Besides, at least two parts of it look like they were added last week...

door-anglo-saxon-westminster-abbey-copyright.jpg


But I suppose it's not the first time that someone in an abbey has made apparent statements of fact based on little or no evidence.
 
Does "big" equal old? I don't think they're claiming it's the biggest door in the world.

But it appears that they're knowingly making false claims anyway, even if their claims are true, as the one in Saffron Walden is apparently 50 years older, is still in its original doorway and hasn't been moved, sawn down and mucked about with. I don't know if they've had the ringologists in, but they just have good old fashioned documentation of when the place was built.

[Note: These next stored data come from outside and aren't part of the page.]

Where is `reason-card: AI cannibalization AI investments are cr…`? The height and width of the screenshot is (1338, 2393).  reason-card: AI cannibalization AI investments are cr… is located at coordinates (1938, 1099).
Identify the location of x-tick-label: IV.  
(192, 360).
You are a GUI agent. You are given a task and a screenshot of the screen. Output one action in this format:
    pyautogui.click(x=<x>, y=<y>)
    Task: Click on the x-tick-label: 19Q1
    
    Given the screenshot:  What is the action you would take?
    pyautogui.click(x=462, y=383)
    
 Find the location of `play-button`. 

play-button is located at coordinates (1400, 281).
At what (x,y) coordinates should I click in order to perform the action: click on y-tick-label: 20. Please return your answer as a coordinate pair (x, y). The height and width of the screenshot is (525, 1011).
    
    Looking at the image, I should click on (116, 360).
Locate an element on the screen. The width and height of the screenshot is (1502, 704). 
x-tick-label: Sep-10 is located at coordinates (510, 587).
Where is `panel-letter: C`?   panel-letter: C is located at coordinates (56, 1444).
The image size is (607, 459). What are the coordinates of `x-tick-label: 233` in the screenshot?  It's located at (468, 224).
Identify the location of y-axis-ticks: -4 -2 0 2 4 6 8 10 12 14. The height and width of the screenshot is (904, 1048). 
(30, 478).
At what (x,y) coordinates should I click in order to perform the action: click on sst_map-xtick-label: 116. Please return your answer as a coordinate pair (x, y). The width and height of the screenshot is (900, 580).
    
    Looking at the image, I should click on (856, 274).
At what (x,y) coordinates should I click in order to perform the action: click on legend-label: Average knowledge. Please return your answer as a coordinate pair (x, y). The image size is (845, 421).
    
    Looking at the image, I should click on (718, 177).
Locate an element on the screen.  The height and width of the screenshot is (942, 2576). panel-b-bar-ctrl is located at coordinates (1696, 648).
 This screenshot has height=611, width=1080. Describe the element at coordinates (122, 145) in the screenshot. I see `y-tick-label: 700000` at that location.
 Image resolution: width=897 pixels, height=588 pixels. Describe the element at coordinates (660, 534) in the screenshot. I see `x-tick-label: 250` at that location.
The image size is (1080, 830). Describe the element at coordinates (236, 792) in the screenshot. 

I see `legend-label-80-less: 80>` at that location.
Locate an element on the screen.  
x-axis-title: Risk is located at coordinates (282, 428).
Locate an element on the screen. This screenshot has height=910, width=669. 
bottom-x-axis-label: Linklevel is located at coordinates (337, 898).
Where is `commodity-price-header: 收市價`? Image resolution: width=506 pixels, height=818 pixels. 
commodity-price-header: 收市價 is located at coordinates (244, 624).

Here's the real reason they tout all this stuff...


Entry prices
From 1 October 2022
Adults £27

Blimey. Big money involved.
 
Same as St Paul's. We were going to go in and have a look around a year or two back. Eighty quid for 4 of us. We went for a few pints instead.
 
We made the same decision when we went to Canterbury. But I think they may allow you in for free if you tell them you want to pray. I don't know whether or how they check whether you do and/or boot you out if not. I suppose if you sit down and close your eyes for a minute they've no idea what you're thinking. Unless they have a direct hotline to the good lord himself, perhaps he lets them know whether you've prayed to him or not.